▶ **OBJECTIVE A**
Lay out the stretch of the records from their start through the line containing "Open the network" as a numbered list, leaving out blank lines.

▶ **ARTICLE**
- - -
All of lore.kernel.org
 help / color / mirror / Atom feed
From: Greg Kroah-Hartman <gregkh@linuxfoundation.org>
To: linux-kernel@vger.kernel.org
Cc: Greg Kroah-Hartman <gregkh@linuxfoundation.org>,
	stable@vger.kernel.org,
	David Gibson <david@gibson.dropbear.id.au>,
	Liav Rehana <liavr@mellanox.com>,
	Thomas Gleixner <tglx@linutronix.de>,
	"Peter Zijlstra (Intel)" <peterz@infradead.org>,
	Parit Bhargava <prarit@redhat.com>,
	Laurent Vivier <lvivier@redhat.com>,
	"Christopher S. Hall" <christopher.s.hall@intel.com>,
	Chris Metcalf <cmetcalf@mellanox.com>,
	Richard Cochran <richardcochran@gmail.com>,
	John Stultz <john.stultz@linaro.org>
Subject: [PATCH 4.8 11/96] timekeeping_Force_unsigned_clocksource_to_nanoseconds_conversion
Date: Fri,  6 Jan 2017 22:42:59 +0100	[thread overview]
Message-ID: <20170106214228.148345925@linuxfoundation.org> (raw)
In-Reply-To: <20170106214227.601120243@linuxfoundation.org>

4.8-stable review patch.  If anyone has any objections, please let me know.

------------------

From: Thomas Gleixner <tglx@linutronix.de>

commit 9c1645727b8fa90d07256fdfcc45bf831242a3ab upstream.

The clocksource delta to nanoseconds conversion is using signed math, but
the delta is unsigned. This makes the conversion space smaller than
necessary and in case of a multiplication overflow the conversion can
become negative. The conversion is done with scaled math:

    s64 nsec_delta = ((s64)clkdelta * clk->mult) >> clk->shift;

Shifting a signed integer right obvioulsy preserves the sign, which has
interesting consequences:

 - Time jumps backwards

 - __iter_div_u64_rem() which is used in one of the calling code pathes
   will take forever to piecewise calculate the seconds/nanoseconds part.

This has been reported by several people with different scenarios:

David observed that when stopping a VM with a debugger:

 "It was essentially the stopped by debugger case.  I forget exactly why,
  but the guest was being explicitly stopped from outside, it wasn't just
  scheduling lag.  I think it was something in the vicinity of 10 minutes
  stopped."

 When lifting the stop the machine went dead.

The stopped by debugger case is not really interesting, but nevertheless it
would be a good thing not to die completely.
- - -
(Text and element pointing records)
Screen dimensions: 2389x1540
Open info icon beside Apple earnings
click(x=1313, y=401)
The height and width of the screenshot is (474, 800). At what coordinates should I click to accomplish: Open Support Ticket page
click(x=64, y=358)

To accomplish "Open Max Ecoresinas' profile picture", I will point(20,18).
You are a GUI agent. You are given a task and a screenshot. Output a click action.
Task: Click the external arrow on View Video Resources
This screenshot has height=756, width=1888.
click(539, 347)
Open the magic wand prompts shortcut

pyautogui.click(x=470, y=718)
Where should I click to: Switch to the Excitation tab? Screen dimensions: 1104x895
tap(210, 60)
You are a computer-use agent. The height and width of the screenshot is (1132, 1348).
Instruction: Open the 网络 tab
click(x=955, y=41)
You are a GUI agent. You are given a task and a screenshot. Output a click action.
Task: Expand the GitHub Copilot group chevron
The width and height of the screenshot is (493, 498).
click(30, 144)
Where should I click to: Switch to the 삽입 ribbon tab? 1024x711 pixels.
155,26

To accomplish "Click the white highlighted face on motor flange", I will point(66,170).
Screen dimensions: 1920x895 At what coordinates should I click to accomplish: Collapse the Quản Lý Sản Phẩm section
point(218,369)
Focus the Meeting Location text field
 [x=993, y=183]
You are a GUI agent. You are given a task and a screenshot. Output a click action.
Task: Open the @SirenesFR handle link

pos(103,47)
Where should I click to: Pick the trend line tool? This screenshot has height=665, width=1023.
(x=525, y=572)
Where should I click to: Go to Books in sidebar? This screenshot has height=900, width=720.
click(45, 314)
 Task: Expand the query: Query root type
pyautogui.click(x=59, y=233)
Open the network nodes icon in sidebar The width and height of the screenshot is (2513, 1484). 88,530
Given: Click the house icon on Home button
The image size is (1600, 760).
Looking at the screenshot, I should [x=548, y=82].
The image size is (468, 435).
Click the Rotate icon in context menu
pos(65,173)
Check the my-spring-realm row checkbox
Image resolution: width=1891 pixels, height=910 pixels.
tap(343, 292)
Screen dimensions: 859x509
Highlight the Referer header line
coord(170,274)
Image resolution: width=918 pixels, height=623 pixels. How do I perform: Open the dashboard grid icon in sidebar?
- - -
▶ **OBJECTIVE B**
In the timekeeping patch, condense the paragraph beginning "The clocksource delta to nanoseconds conversion" while keeping its main facts.

▶ **FINAL ANSWER A**
1. Screen dimensions: 2389x1540
2. Open info icon beside Apple earnings
3. click(x=1313, y=401)
4. The height and width of the screenshot is (474, 800). At what coordinates should I click to accomplish: Open Support Ticket page
5. click(x=64, y=358)
6. To accomplish "Open Max Ecoresinas' profile picture", I will point(20,18).
7. You are a GUI agent. You are given a task and a screenshot. Output a click action.
8. Task: Click the external arrow on View Video Resources
9. This screenshot has height=756, width=1888.
10. click(539, 347)
11. Open the magic wand prompts shortcut
12. pyautogui.click(x=470, y=718)
13. Where should I click to: Switch to the Excitation tab? Screen dimensions: 1104x895
14. tap(210, 60)
15. You are a computer-use agent. The height and width of the screenshot is (1132, 1348).
16. Instruction: Open the 网络 tab
17. click(x=955, y=41)
18. You are a GUI agent. You are given a task and a screenshot. Output a click action.
19. Task: Expand the GitHub Copilot group chevron
20. The width and height of the screenshot is (493, 498).
21. click(30, 144)
22. Where should I click to: Switch to the 삽입 ribbon tab? 1024x711 pixels.
23. 155,26
24. To accomplish "Click the white highlighted face on motor flange", I will point(66,170).
25. Screen dimensions: 1920x895 At what coordinates should I click to accomplish: Collapse the Quản Lý Sản Phẩm section
26. point(218,369)
27. Focus the Meeting Location text field
28.  [x=993, y=183]
29. You are a GUI agent. You are given a task and a screenshot. Output a click action.
30. Task: Open the @SirenesFR handle link
31. pos(103,47)
32. Where should I click to: Pick the trend line tool? This screenshot has height=665, width=1023.
33. (x=525, y=572)
34. Where should I click to: Go to Books in sidebar? This screenshot has height=900, width=720.
35. click(45, 314)
36.  Task: Expand the query: Query root type
37. pyautogui.click(x=59, y=233)
38. Open the network nodes icon in sidebar The width and height of the screenshot is (2513, 1484). 88,530

▶ **FINAL ANSWER B**
The clocksource delta is unsigned, but its conversion to nanoseconds uses signed, scaled math. This shrinks the conversion space, and a multiplication overflow can make the result negative.